This is the reason why you should NEVER EVER EVER solve problems with actual numbers. Use variables and plug in the values for those variables at the end. I bet you wouldn't have had this confusion if you or the person who wrote this problem had written the oscillatory input as [itex]V_{\text{in}} = V \sin ( \omega t )[/itex] with [itex]V = 5 \ \text{volts}[/itex] and [itex]\omega = 100 \ \text{rad/s}[/itex]. Radians are not actual units, so it is probably easier to remember the relationship between angular frequency and plain old frequency, which is [itex]\omega = 2 \pi f[/itex]. In other words, [itex]V_{\text{in}} = V \sin ( 2 \pi f t )[/itex], where [itex]f = \frac{100}{2 \pi}\ \text{Hz}[/itex].

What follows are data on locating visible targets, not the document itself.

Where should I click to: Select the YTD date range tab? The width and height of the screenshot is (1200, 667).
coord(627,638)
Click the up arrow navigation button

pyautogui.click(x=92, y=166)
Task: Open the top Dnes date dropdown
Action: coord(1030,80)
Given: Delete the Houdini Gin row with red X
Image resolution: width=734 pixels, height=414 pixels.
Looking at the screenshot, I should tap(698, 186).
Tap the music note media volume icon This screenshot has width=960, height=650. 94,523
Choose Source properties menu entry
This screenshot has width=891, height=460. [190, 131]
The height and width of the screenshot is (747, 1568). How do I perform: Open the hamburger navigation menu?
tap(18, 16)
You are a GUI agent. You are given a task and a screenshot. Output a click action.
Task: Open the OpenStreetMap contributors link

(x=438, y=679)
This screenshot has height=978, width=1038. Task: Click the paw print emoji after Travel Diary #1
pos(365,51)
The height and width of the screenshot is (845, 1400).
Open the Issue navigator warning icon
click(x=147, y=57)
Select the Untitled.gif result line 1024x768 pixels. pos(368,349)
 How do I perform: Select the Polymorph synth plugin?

Integrate [itex]V \sin ( 2 \pi f t )[/itex] to get [itex]- \frac{V}{2 \pi f} \cos ( \omega t )[/itex], which has units of [itex]\frac{\text{volts}}{\text{Hz}} = \text{volts} \times \text{seconds}[/itex]. Now, when you multiply that by a constant that has units of [itex]\text{Hz}[/itex] or [itex]1/\text{seconds}[/itex], the result has units of [itex]\text{volts}[/itex], which is what you want.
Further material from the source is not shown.